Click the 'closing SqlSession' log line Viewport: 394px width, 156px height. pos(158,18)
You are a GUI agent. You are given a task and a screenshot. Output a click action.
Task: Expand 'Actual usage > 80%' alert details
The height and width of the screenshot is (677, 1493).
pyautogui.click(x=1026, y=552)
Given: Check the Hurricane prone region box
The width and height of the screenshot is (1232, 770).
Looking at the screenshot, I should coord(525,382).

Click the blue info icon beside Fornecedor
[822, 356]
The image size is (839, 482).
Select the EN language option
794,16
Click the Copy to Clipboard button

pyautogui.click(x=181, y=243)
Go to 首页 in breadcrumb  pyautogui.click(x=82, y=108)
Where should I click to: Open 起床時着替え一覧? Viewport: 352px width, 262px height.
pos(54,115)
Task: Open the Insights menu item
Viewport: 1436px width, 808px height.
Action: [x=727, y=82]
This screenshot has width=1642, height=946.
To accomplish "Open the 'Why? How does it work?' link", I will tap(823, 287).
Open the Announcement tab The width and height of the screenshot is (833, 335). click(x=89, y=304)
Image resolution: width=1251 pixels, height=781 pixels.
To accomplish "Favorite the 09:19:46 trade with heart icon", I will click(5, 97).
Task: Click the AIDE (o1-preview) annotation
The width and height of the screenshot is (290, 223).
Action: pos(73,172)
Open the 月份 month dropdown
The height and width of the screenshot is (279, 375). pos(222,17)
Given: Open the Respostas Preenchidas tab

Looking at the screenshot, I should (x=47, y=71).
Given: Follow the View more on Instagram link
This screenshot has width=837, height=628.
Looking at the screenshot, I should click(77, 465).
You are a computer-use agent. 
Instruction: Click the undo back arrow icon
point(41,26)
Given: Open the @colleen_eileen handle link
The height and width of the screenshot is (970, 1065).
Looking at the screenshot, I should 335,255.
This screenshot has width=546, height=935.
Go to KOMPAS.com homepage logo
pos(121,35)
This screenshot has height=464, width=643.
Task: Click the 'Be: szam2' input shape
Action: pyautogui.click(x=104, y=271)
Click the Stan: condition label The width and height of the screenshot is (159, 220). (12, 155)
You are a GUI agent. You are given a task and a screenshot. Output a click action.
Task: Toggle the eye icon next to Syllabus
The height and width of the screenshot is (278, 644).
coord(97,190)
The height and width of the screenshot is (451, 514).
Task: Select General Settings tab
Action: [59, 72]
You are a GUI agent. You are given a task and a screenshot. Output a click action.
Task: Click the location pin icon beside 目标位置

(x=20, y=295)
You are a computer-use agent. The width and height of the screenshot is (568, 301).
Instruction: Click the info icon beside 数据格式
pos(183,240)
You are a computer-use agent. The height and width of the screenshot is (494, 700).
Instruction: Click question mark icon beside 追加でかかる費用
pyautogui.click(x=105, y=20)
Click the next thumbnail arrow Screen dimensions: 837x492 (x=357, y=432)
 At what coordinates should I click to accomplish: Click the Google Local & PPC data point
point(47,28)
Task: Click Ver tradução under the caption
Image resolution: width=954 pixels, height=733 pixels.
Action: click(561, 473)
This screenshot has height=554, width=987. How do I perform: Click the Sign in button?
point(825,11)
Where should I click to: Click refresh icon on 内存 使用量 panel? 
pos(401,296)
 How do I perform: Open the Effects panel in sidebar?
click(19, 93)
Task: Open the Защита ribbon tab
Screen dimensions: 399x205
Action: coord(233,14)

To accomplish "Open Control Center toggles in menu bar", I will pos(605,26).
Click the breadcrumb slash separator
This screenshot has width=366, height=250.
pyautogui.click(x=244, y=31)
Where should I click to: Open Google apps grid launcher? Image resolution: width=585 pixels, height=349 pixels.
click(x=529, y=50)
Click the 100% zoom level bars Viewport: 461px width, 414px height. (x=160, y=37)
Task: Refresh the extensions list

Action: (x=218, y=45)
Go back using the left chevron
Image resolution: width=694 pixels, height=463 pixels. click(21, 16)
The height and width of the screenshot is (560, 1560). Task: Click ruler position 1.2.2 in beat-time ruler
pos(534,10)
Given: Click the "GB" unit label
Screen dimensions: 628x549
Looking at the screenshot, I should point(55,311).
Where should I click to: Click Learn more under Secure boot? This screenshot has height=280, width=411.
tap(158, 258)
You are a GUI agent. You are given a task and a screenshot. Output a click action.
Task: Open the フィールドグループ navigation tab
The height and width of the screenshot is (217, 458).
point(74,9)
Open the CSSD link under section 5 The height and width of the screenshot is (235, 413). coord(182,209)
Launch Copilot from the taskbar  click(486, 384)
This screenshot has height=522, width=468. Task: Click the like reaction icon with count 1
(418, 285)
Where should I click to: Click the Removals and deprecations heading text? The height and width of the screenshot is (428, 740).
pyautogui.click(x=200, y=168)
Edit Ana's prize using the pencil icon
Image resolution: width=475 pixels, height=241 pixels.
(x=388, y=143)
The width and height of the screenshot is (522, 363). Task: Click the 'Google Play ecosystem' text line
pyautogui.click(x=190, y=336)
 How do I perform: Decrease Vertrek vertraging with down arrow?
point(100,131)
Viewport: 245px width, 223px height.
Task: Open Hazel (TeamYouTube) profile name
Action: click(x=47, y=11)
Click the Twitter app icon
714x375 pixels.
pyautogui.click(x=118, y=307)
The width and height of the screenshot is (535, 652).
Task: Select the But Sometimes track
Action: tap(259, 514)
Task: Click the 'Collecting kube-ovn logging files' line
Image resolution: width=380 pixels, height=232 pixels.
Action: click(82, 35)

> SHORT EXERCISE: State how many lines of the records above contain the string "computer", with case counting, and give only that number.

> RESPONSE TO THE EXERCISE: 3